As the government’s planned phased economic reopening continued, local public health officials were investigating 53 cases in 28 workplaces, with an estimated associated 156 close contacts – the majority in Limerick.

Meanwhile, due to “significant queues at (two) testing clinics in Limerick (St Joseph’s health campus and in Ballysimon)”, people were advised “to explore the options of availing self-referral walk-in clinics at the Former Castlebrand Factory in Nenagh (9am to 7.45pm), and Block 1 Ballymalley Business Park in Ennis (12pm to 6.40pm)”.

The test centres are for people with Covid symptoms as well as for people who are concerned that they may have been exposed to Covid infection in the past two weeks.

Children can also get tested if they are accompanied by a parent or guardian, and, people must bring a photo ID and provide testers with a mobile phone number to be contacted about test results.

“We continue to manage new outbreaks in small retailers, hair salons, and beauticians, offices, and factories over the past two weeks, so it is important to be vigilant for symptoms of Covid and if in doubt, go for a Covid test,” said a public health mid west spokesman.

In relation to outbreaks in workplaces, they said the latest advice on face masks is that workers “should wear them from the carpark to the desk at all times, even with distancing at work”.

“Wearing face coverings is one of he most essential defences against the spread of the infection, and can prevent outbreaks at work.
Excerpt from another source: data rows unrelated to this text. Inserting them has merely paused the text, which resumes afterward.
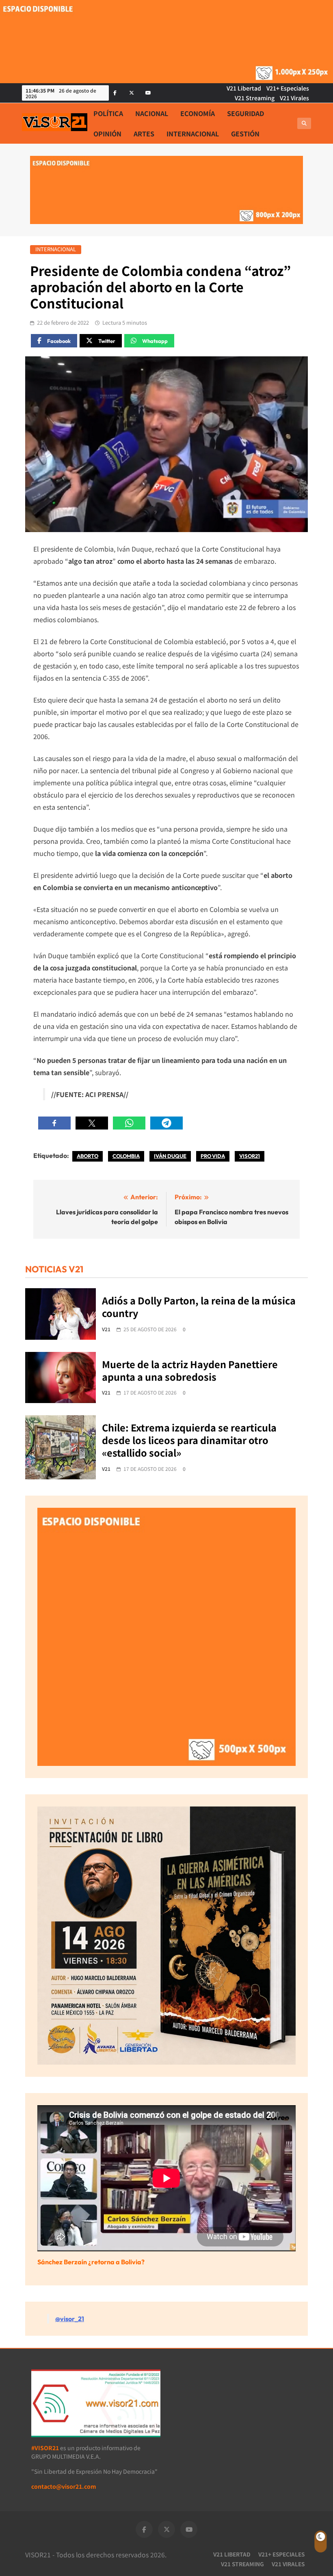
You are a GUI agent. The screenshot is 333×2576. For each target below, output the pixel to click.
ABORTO (87, 1156)
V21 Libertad (244, 88)
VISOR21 (249, 1156)
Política (108, 113)
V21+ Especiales (287, 88)
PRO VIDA (213, 1156)
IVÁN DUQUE (170, 1156)
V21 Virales (294, 98)
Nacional (151, 113)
In communal offices, it will help if you all wear face masks, even while sitting at the desk and even if there are Perspex screens or partitions.”

The latest surge of the virus in Limerick is “the sharpest increase in Covid-19 cases since before the onset of the ‘third wave’ in December” locally.

The upward trend is being linked to “high-risk social indoor activity, including house parties, family and extended family gatherings and events, small to large household gatherings” as well as “multi-household clusters as a result of social mixing” and “poor and inconsistent infection prevention and control practices at workplaces”.

Outbreaks in creches and schools in the region have been linked to “social activity outside the school setting” and there is evidence that “some children are attending school while infectious with mild symptoms”.

Dr Mai Mannix, Director of Public Health Mid-West, said “the figures are of serious concern as we face increasing pressure amid the cyber attack”, however despite this, she said she remained “hopeful that a strong community response of availing of walk-in testing, and being extra cautious with public health guidelines, will put us in a more secure position in the coming weeks”.

Leaving Certificate students who find themselves to be “a new confirmed case or a new close contact will be at risk of missing exams”.